Department(s)/Institutions

Beaumont Hospital, Dublin

Introduction

Barrett’s oesophagus(BO), a condition of intestinal metaplasia of the oesophagus, is associated with an increased risk of oesophageal adenocarcinoma(OAC), particularly if cellular dysplasia is present. In recent years, management of high grade dysplasia and early mucosal carcinomas has shifted from surgical resection to endoscopic ablation and/or resection. Radiofrequency ablation (RFA) with a circumferential catheter (Halo-360) or tangential catheter (Halo-90) have emerged as the treatment of choice for dysplastic Barrett’s oesophagus without visible mucosal lesions.

Aims/Background

We aimed to assess the effectiveness of RFA in eradication of dysplasia in BO in a consecutive series of patients presenting for treatment at a single Irish centre.

Method

We performed retrospective analysis of records of all the patients having undergone RFA(Halo-360) for dysplasia in our institute over last 5years.
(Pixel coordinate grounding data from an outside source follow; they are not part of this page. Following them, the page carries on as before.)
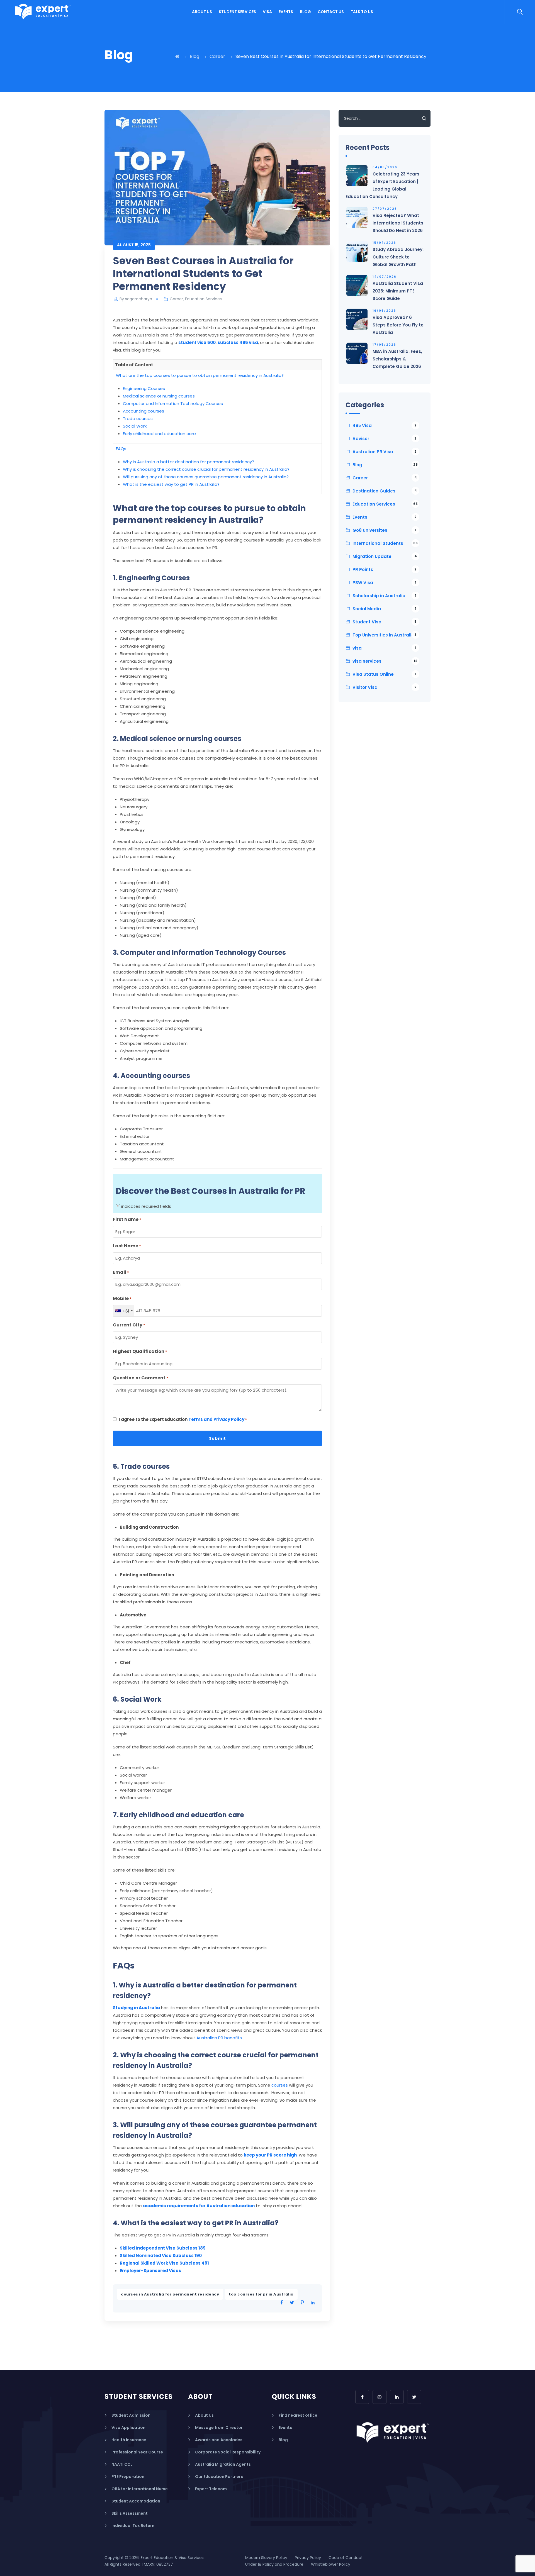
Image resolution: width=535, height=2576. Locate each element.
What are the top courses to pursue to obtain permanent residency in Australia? (200, 375)
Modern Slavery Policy (266, 2557)
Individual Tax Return (132, 2525)
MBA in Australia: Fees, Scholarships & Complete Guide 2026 (397, 358)
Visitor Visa (384, 687)
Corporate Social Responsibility (228, 2452)
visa (384, 648)
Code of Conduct (346, 2557)
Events (286, 11)
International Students (385, 543)
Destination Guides (384, 491)
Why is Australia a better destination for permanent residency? (188, 462)
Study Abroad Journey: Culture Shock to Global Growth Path (398, 257)
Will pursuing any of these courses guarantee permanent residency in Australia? (206, 477)
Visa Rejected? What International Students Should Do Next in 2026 (398, 223)
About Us (202, 11)
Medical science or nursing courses (159, 396)
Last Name (127, 1246)
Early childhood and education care (159, 433)
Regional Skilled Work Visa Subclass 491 (164, 2263)
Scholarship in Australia (384, 596)
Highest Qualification (140, 1351)
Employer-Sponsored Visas (150, 2270)
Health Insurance (128, 2440)
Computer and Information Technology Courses (173, 403)
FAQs (121, 449)
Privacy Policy (308, 2557)
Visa (267, 11)
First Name (127, 1219)
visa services (384, 661)
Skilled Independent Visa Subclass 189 (163, 2248)
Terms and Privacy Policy (216, 1419)
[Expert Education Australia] (43, 12)
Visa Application (128, 2427)
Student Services (237, 11)
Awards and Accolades (218, 2440)
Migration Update (384, 556)
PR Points (384, 569)
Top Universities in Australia (384, 635)
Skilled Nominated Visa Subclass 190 (161, 2255)
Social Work (135, 426)
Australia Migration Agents (223, 2464)
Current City (129, 1325)
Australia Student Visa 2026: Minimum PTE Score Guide (398, 290)
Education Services (203, 299)
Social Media (384, 609)
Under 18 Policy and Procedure (274, 2564)
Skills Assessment (129, 2513)
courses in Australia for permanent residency (170, 2294)
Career (176, 299)
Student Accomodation (135, 2501)
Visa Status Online (384, 674)
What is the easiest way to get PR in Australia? (171, 484)
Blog (305, 11)
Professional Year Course (137, 2452)
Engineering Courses (144, 388)
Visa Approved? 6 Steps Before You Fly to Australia (398, 324)
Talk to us (362, 11)
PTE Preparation (127, 2476)
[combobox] (123, 1310)
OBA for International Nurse (139, 2489)
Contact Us (331, 11)
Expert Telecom (211, 2489)
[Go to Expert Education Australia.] (177, 56)
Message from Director (219, 2427)
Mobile (122, 1298)
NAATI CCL (121, 2464)
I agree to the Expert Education (183, 1419)
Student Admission (130, 2415)
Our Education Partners (219, 2476)
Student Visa (384, 622)
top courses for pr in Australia (261, 2294)
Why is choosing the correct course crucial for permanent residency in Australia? (206, 469)
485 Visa (384, 425)
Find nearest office (298, 2415)
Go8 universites (384, 530)
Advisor (384, 438)
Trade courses (138, 418)
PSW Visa (384, 583)
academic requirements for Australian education (199, 2206)
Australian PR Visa (384, 452)
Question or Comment (140, 1378)
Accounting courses (143, 411)
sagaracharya (138, 299)
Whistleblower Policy (330, 2564)
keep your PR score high (270, 2155)
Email (121, 1272)
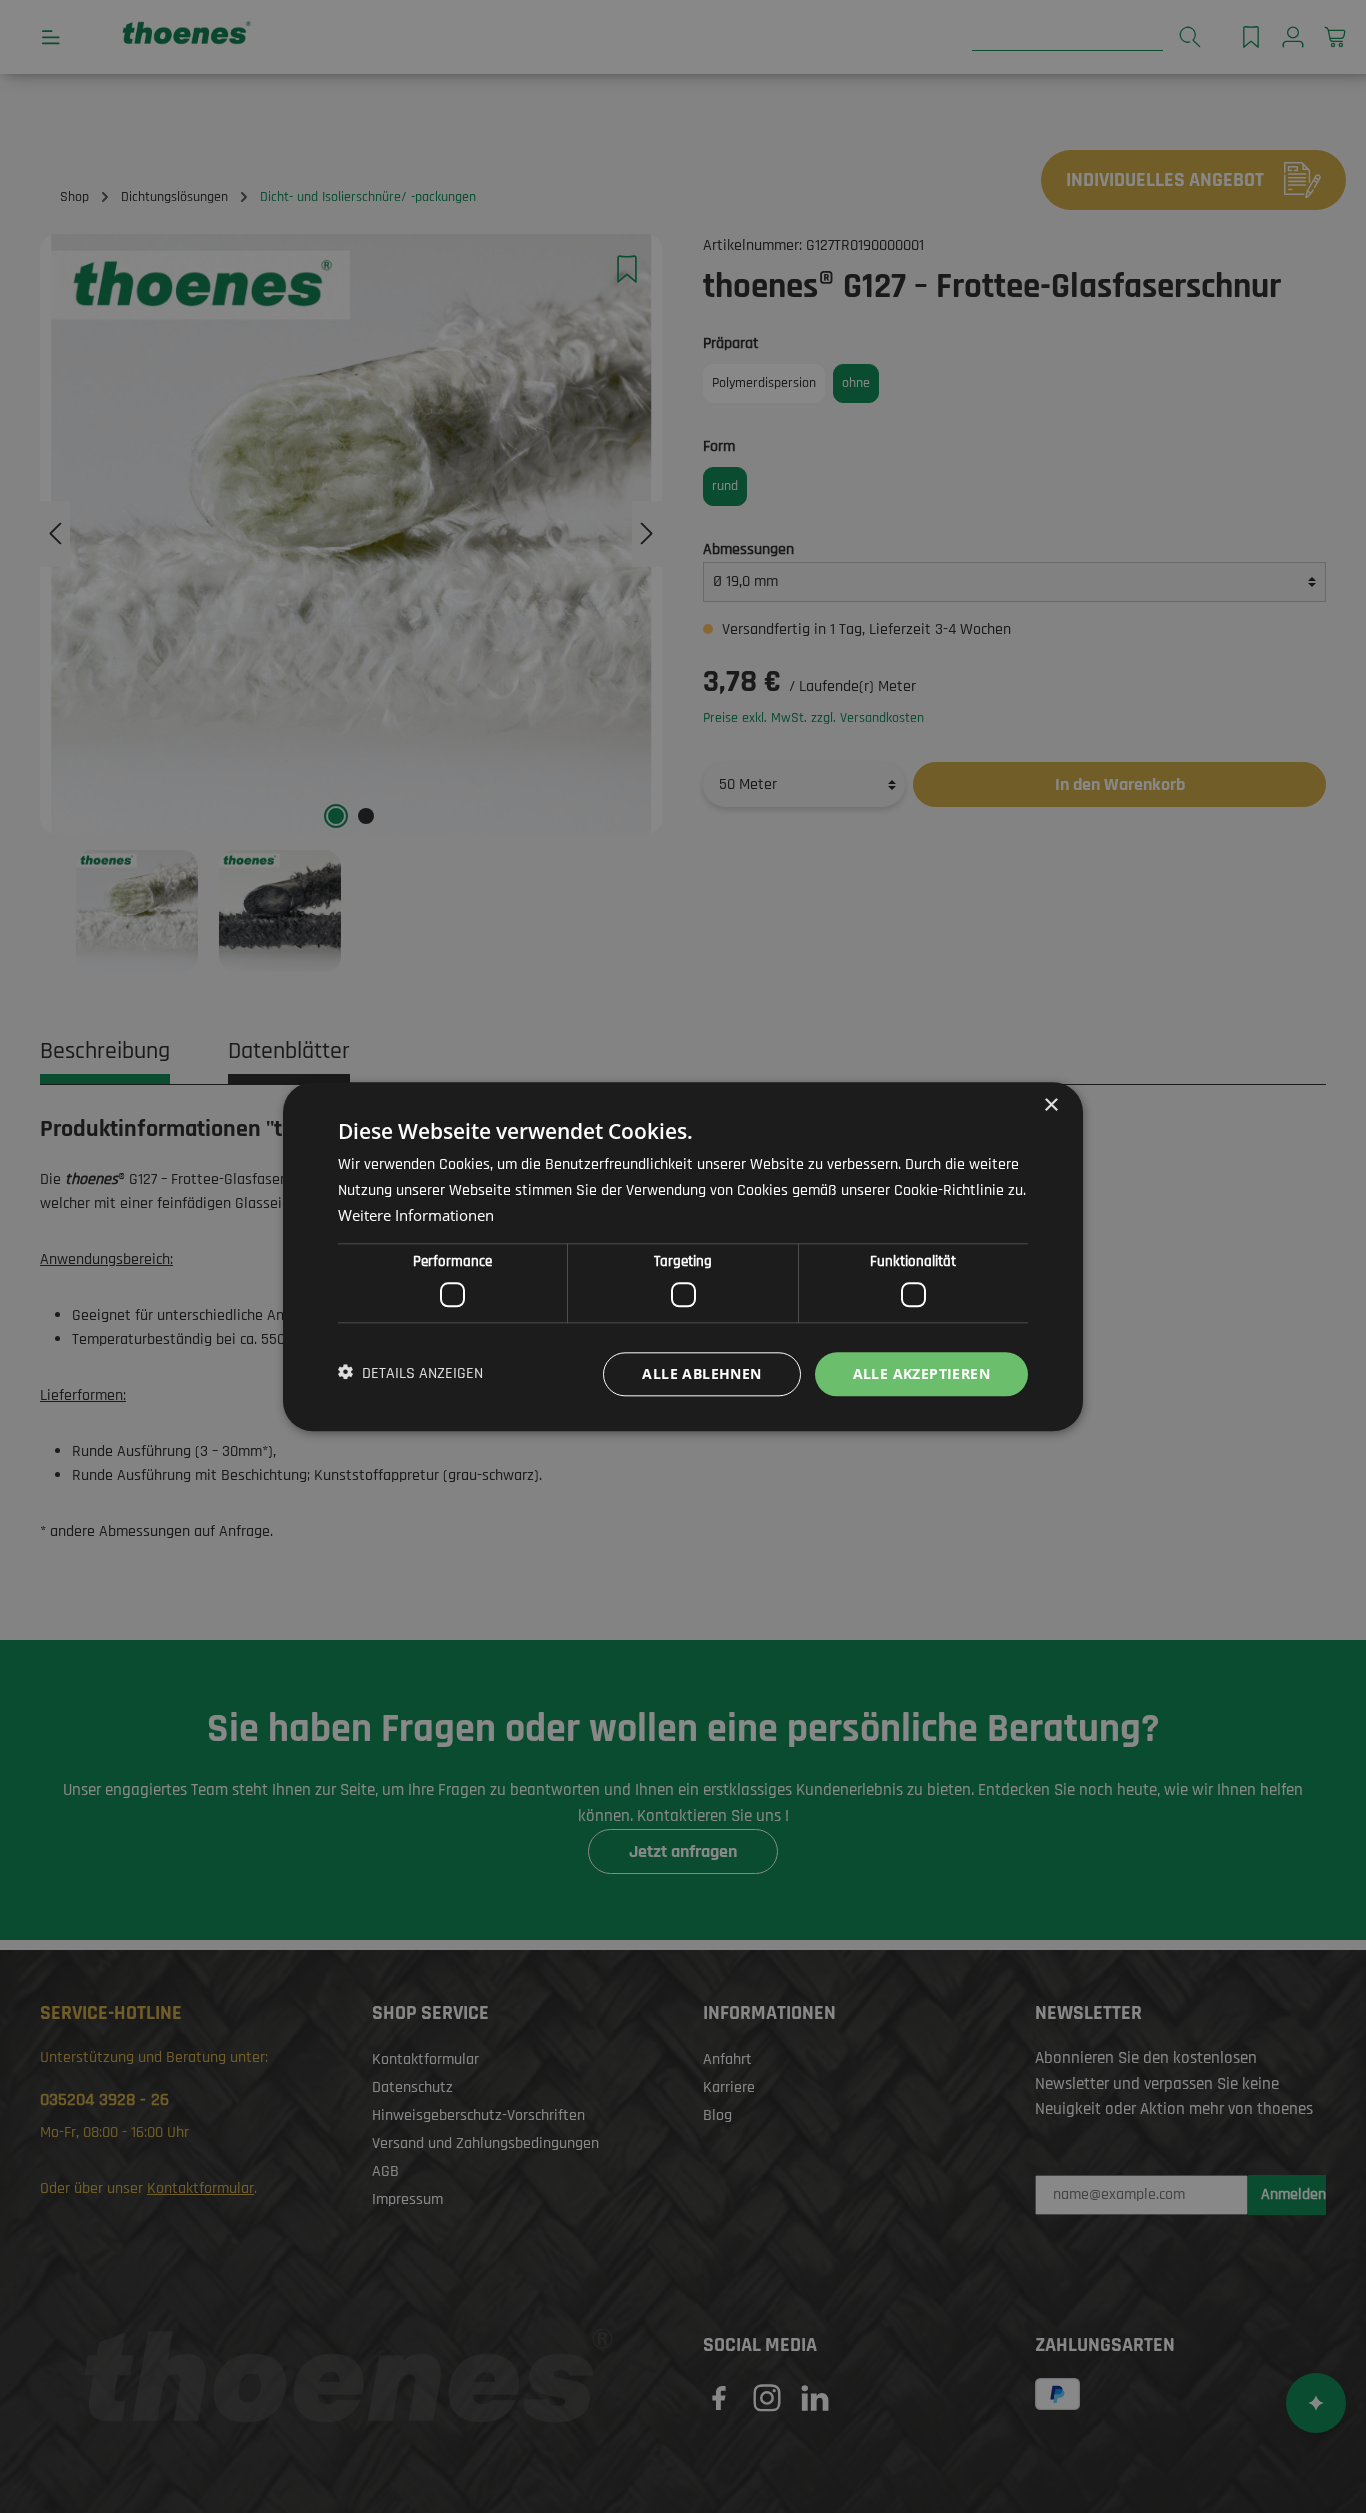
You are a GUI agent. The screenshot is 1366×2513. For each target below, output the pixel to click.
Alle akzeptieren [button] (921, 1372)
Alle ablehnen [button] (701, 1372)
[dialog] (683, 1256)
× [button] (1050, 1105)
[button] (410, 1374)
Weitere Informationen (416, 1215)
The indications for RFA and subsequent endoscopy reports and pathology results were reviewed and recorded. End points were complete eradication of dysplasia(CED) and complete eradication of intestinal metaplasia(CEIM).

Results

Over the study period, RFA(Halo-360) was done for 19 patients. One patient had a stroke and no subsequent follow up and another patient had squamous dysplasia. These two patient were excluded from analysis. Records for 17 patients (15 males/ 2 females) were reviewed and analysed. Average age was 66yrs (37 – 85yrs). Primary indications for RFA were high grade dysplasia and/or intramucosal adenocarcinoma. Patients were followed up for minimum of 6months. Follow up RFA with Halo-90 was required in 13 patients with a mean number of procedures per patient being 2 (0-5). CED was achieved in 12 out of 17 patients (71%) and CEIM was achieved in 10 out of 17 patients (56%). Out of five patients who didn’t achieve CED, 2 patients had oesophagectomy and the other 3 were deemed unfit for surgery and had palliative procedures done.

Conclusions

RFA for HGD and early OAC is an effective treatment option. Our results are comparable to published rates of successful eradication of dysplasia in BO overall. Results were better in the last 2 years with the learning curve effect.